[TEXTO FORNECIDO]
==*==

Chance para silenciar opositores

Reportagem do jornal francês Le Monde desta quarta-feira (19) denuncia que, em nome do combate ao COVID-19, o regime chinês aproveita para prender opositores. Pelo menos duas figuras contrárias às ideias do Partido Comunista foram interpeladas recentemente.

Xu Zhiyong, militante dos direitos humanos, de 46 anos, foi preso. Ele era procurado pela polícia desde que havia participado de uma reunião clandestina com alguns juristas sobre “a transição democrática na China”, em dezembro de 2019.

O regime já acompanhava suas ações havia mais tempo. Desde 2003, Xu Zhiyong milita por um Estado de direito na China, tendo sido um dos fundadores da instituição “Open Constitution Iniciative”, julgada ilegal e fechada pelas autoridades em 2009.

Em 2012, ele criou um movimento de novos cidadãos. Foi detido em 2013, condenado a quatro anos de prisão por desordem pública. Liberado em julho de 2017, Xu Zhiyong continuou a lutar por mais liberdade em seu país e a denunciar a corrupção.

“O grande projeto de governança chinês é um controle e monitoramento da população em tempo real e onipresente, não só na saúde pública, mas também nos planos social, político e financeiro”, observa Nicholas Bequelin. “A resposta de Pequim é mobilizar a inteligência artificial e a força do poder burocrático chinês para fazer o que o governo chama de controle social e que é baseado sobre um controle estrito da população e de cada indivíduo“, completa.

==*==

[DADOS FORNECIDOS]
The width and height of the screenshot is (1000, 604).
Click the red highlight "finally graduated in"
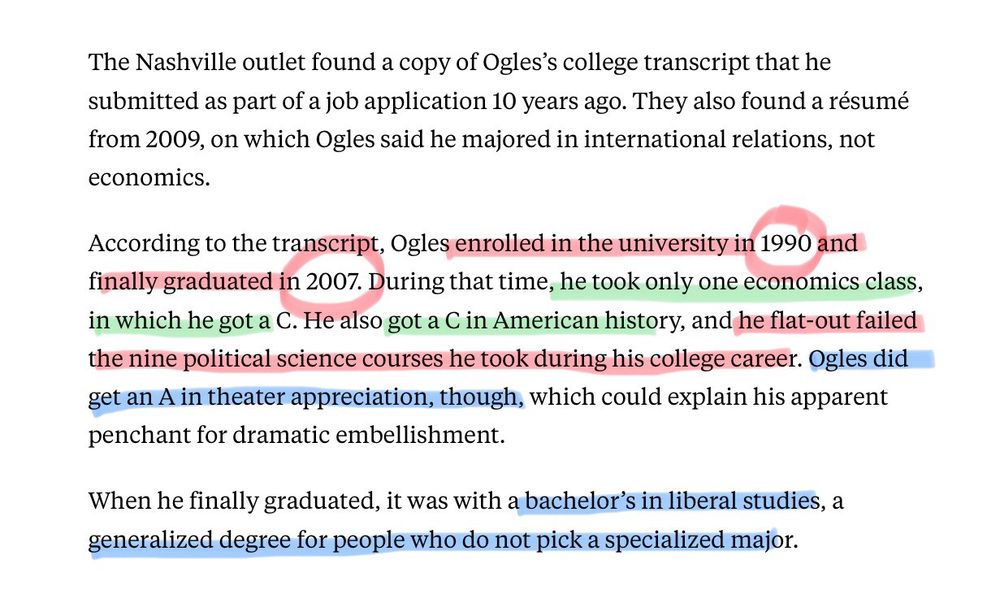coord(190,281)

==*==

Segundo o texto fornecido, em que ano as autoridades fecharam a instituição que Xu Zhiyong ajudou a fundar?

Em 2009, depois de a instituição ser julgada ilegal.